Lübnan Kuvvetleri Partisi kaynaklarının Şarku’l Avsat'a yaptığı açıklamaya göre Kasım'ın son tutumu ‘silahlarına sarılma meydanından henüz ayrılmadığı, yani halen aynı noktada olduğu’ şeklinde değerlendiriliyor. “Bu tutum görünüşte çevresine yönelik ve üstü kapalı tavizler mi içeriyor?” diye soran kaynak, başkanlar (Avn, Berri ve Selam) tarafından dile getirilen bazı hususların işlerin kolay olduğuna işaret ettiğini hatırlattı.

Görsel kaldırıldı.Lübnan Meclis Başkanı Nebih Berri, ABD’nin Ankara Büyükelçisi ve Suriye Özel Temsilcisi Tom Barrack ile yaptığı görüşme sırasında (Reuters)

Kaynaklar, “Şu ana kadar görünen o ki, Hizbullah silah bırakmamakta ısrar ediyor. Hizbullah'ın maksimum yapabileceği şey Litani Nehri’nin güneyinden çekilmek. Savunma stratejisi diye bir şey yok. Ondan istenen, silahlarını teslim etmesi” ifadelerini kullandı. Kaynaklar, ‘Hizbullah'ın şimdiye kadar, varoluşsal tehditler konusunda aynı söylemleri sürdürdüğünü, hâlbuki bu silahlar ve destek savaşı aracılığıyla Lübnan’a varoluşsal bir tehdit teşkil edenin bizzat kendisi olduğunu ve silahları yüzünden savaşları ülkeye çektiğini’ ifade etti.

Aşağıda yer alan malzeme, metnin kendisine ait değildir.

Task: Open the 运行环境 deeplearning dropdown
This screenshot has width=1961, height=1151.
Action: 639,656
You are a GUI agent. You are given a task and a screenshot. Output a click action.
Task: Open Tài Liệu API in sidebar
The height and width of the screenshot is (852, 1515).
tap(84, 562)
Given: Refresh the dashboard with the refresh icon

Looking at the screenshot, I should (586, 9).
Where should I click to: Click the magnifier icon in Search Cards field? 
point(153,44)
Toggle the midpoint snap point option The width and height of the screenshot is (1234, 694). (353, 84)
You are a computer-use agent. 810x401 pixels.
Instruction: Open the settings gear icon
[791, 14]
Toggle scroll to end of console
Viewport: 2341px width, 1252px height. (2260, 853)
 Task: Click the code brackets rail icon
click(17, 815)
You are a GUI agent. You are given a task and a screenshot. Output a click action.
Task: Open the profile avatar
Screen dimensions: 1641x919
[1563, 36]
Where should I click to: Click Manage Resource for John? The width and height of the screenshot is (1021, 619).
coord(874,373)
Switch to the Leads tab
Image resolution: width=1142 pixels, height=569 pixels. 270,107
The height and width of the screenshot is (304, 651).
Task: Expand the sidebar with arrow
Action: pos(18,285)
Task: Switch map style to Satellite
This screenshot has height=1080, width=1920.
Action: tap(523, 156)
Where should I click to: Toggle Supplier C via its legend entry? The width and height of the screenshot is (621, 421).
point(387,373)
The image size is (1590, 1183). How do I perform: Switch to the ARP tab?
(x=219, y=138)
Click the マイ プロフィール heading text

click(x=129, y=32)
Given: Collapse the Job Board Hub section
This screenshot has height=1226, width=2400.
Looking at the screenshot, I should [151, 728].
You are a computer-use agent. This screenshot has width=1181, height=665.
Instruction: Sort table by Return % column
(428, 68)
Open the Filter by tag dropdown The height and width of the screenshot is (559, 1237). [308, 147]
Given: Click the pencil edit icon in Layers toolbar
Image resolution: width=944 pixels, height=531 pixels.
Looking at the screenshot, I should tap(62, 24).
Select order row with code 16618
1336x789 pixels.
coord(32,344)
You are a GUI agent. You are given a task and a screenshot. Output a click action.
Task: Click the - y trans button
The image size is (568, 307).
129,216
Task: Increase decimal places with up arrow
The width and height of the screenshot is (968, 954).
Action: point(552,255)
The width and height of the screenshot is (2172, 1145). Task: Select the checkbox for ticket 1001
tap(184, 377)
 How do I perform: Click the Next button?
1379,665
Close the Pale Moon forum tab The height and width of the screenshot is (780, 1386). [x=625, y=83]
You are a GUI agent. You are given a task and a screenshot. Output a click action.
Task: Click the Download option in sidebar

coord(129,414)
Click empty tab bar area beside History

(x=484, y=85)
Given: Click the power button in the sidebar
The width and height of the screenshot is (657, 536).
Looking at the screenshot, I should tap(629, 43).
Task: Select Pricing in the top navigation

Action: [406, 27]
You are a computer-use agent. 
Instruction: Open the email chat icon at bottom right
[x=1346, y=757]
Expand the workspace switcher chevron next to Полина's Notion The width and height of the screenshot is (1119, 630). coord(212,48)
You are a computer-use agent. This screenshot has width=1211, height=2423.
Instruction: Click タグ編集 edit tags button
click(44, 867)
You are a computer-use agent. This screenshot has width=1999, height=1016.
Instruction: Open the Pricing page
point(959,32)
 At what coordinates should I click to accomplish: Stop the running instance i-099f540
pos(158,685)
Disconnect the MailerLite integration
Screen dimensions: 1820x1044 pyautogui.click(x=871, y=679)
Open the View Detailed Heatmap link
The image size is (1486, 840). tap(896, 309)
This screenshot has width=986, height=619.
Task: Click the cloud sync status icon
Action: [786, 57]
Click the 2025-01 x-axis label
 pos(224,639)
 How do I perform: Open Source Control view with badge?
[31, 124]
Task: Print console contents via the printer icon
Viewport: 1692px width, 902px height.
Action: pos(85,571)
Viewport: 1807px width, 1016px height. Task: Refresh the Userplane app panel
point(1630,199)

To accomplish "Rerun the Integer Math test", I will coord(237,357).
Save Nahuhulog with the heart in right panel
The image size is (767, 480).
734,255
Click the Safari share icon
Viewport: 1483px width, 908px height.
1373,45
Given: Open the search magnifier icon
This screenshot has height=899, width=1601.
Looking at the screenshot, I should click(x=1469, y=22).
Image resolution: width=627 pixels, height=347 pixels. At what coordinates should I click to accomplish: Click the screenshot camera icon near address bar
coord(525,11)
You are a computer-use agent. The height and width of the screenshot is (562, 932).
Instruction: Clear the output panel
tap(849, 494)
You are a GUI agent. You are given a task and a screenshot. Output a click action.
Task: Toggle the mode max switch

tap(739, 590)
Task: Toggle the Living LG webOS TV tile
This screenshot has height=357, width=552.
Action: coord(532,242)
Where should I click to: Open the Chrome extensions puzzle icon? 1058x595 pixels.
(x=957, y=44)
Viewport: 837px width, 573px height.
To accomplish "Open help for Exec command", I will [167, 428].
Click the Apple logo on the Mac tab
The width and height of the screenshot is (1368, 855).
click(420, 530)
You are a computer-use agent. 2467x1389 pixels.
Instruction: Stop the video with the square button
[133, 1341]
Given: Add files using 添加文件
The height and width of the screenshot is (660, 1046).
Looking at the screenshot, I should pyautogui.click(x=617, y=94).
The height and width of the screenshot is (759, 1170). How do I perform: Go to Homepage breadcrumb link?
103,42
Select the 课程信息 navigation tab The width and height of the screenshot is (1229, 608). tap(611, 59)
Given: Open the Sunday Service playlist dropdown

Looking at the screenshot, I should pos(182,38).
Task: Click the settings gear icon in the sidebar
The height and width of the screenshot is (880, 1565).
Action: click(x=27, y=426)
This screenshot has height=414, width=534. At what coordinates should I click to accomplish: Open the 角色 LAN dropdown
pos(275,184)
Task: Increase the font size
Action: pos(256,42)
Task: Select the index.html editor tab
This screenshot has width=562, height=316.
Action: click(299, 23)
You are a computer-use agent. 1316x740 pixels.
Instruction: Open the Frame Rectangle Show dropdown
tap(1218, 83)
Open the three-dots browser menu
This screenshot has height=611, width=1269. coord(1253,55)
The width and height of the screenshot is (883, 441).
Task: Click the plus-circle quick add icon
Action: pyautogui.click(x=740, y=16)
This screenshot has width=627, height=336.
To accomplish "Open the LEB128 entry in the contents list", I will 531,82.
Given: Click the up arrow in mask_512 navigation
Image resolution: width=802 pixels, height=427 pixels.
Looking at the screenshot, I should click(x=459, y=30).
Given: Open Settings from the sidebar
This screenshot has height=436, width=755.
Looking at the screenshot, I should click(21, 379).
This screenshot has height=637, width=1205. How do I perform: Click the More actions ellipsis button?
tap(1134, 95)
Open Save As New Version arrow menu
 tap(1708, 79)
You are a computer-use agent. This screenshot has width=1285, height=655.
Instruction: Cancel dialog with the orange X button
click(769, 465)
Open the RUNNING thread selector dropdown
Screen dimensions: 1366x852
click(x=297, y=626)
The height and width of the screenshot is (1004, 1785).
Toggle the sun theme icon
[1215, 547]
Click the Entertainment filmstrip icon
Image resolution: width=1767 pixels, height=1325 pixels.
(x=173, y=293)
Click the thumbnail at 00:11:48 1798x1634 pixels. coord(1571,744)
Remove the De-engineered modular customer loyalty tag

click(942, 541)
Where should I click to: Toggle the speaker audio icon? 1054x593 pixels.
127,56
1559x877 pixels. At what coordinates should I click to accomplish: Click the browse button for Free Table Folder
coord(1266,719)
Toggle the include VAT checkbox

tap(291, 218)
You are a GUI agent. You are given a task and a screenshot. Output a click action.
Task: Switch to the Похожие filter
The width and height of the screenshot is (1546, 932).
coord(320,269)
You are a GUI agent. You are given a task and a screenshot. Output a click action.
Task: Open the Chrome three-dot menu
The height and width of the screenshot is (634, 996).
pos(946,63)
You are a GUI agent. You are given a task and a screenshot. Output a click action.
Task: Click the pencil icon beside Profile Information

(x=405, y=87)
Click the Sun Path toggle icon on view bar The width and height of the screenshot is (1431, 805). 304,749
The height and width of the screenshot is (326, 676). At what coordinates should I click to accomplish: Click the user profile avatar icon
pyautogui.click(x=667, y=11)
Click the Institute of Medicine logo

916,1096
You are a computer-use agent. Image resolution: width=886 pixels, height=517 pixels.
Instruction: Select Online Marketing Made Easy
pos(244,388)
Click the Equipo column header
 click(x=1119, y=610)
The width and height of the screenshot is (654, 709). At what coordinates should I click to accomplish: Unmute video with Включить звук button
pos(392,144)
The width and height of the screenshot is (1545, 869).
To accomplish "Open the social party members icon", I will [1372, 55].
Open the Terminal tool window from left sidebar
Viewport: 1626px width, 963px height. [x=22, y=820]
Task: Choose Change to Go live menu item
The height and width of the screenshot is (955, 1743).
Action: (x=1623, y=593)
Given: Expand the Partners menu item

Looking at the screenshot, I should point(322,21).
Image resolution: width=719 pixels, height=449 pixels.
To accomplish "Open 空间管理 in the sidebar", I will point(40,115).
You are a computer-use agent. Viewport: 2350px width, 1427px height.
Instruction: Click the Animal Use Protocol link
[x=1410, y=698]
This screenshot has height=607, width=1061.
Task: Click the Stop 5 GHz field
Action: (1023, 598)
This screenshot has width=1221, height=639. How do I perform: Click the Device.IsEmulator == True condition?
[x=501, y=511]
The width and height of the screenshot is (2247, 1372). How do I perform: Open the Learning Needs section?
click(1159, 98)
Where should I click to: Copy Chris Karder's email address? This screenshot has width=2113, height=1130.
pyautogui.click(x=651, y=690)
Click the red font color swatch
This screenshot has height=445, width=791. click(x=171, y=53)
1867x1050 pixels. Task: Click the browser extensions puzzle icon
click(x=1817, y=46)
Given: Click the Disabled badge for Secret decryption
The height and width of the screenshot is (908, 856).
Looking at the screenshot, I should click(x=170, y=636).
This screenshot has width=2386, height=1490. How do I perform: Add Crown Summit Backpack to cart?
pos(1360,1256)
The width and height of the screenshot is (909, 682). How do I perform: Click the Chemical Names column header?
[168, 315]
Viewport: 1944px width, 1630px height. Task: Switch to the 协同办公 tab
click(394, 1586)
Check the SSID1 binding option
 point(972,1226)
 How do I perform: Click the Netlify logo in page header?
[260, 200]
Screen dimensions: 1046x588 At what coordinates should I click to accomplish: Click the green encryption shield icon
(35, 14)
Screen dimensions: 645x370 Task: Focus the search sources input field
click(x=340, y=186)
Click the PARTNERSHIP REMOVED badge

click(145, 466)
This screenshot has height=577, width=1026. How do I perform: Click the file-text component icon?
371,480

Kaynaklar, Hizbullah’ın yetkilileri aracılığıyla yaptığı açıklamalarda ‘ABD’ye İsrail sınırını korumaya hazır olduklarını, bunu da Litani’nin güneyinden tamamen çekilerek ve silah meselesini Litani’nin kuzeyinde hükümetle müzakere ederek yapabileceklerini anlatmak istediklerine’ dikkat çekti. Kaynaklar, ‘bu durumun ABD tarafından reddedildiğini, Washington’ın hamle karşılığında hamle ilkesine bağlı kaldığını, yani İsrail’in aşamalı olarak çekilmesi, esirlerin serbest bırakılması ve hedef almayı durdurması karşılığında devletin de Hizbullah’ın askerî yapısını dağıtarak egemenliğini tesis etmesini istediğini’ vurguladı.

Lübnan Kuvvetleri Partisi’ne yakın kaynaklar, ‘Hizbullah’ın artık bu yönde bir adım atmazsa hem kendisini hem de tüm Lübnan halkını yeni bir savaşa sürükleyeceğinin farkında olduğunu, eylül ayında önceki ABD temsilcisi Amos Hochstein’ın sunduğu fırsatı değerlendirmediğinde savaşla karşılaştığını ve şimdi Tom Barrack’ın sunduğu fırsatı değerlendirmemesi halinde Lübnan’ı tehlikeye atacağını bildiğini’ ifade etti. Kaynaklar, Lübnan’ın yeni şiddet sahnelerine sürüklenmemesi konusunda uyardı.